City of ancient Arcadia

Caphyae or Kaphyai (Καφύαι) was a city of ancient Arcadia situated in a small plain, northwest of the lake of Orchomenus. It was protected against inundations from this lake by a mound or dyke, raised by the inhabitants of Caphyae. The city is said to have been founded by King Cepheus of Tegea, the son of Aleus, and pretended to be of Athenian origin.

Caphyae subsequently belonged to the Achaean League, and was one of the cities of the league, of which Cleomenes III obtained possession. In its neighborhood a great battle was fought in 220 BC, in which the Aetolians, gained a decisive victory over the Achaeans and Aratus of Sicyon. The name of Caphyae also occurs in the subsequent events of this war.

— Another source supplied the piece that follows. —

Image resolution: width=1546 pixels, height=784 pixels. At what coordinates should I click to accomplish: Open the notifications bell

Strabo speaks of the town as in ruins in his time; but it still contained some temples when visited by Pausanias (l. c.). The remains of the walls of Caphyae are visible upon a small insulated height at the village of Chotoussa, which stands near the edge of the lake. Polybius, in his description of the battle of Caphyae, refers to a plain in front of Caphyae, traversed by a river, beyond which were trenches (τάφροι), a description of the place which does not correspond with present appearances. The τάφροι were evidently ditches for the purpose of draining the marshy plain, by conducting the water towards the Katavóthra, around which there was, probably, a small lake. In the time of Pausanias we find that the lake covered the greater part of the plain; and that exactly in the situation in which Polybius describes the ditches, there was a mound of earth.

It is probable that during the four centuries that elapsed between the battle of Caphyae and the visit of Pausanias, a diminution of population should have caused a neglect of the drainage which had formerly ensured the cultivation of the whole plain, and that in the time of the Roman Empire an embankment of earth had been thrown up to preserve the part nearest to Caphyae, leaving the rest uncultivated and marshy.

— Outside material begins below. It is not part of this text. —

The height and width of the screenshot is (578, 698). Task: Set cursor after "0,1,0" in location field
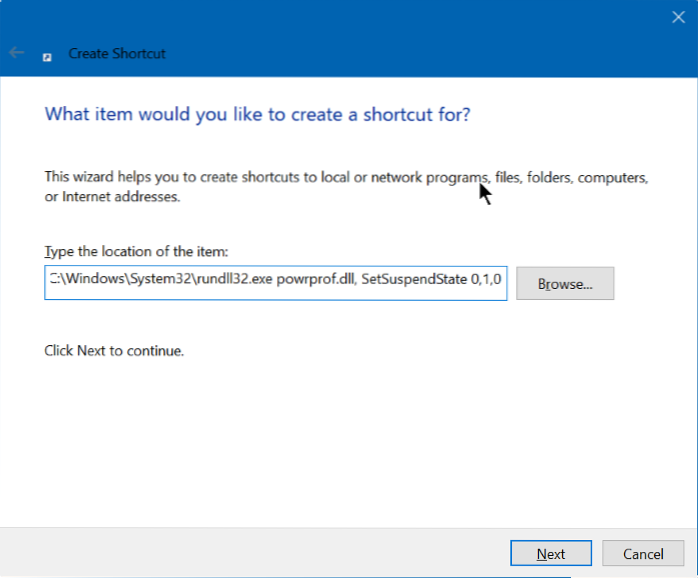point(506,284)
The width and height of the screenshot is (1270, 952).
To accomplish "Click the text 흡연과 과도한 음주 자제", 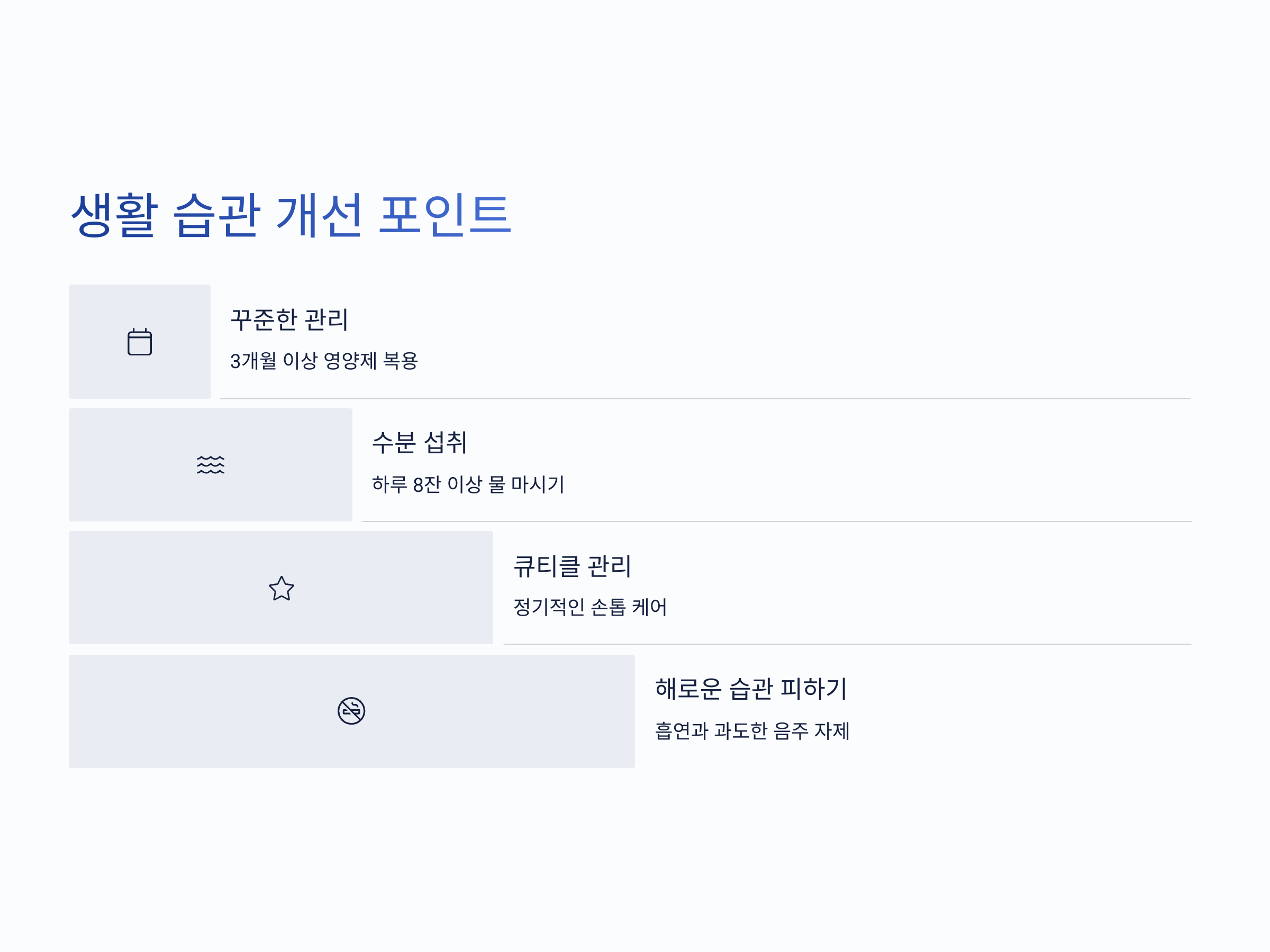I will pos(752,731).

Pausanias says that on the inner side of the embankment there flows a river, which, descending into a chasm of the earth, issues again at a place called Nasi (Νάσοι); and that the name of the village where it issues is named Rheunus (Ῥεῦνος). From this place it forms the perennial river Tragus (Τράγος) (modern Tara or Daraiiko). He also speaks of a mountain named Cnacalos (Κνάκαλος) (modern Kastania) in the neighbourhood of the city, on which the inhabitants celebrate a yearly festival to Artemis Cnacalesia.

Its site is located near the modern Chotoussa.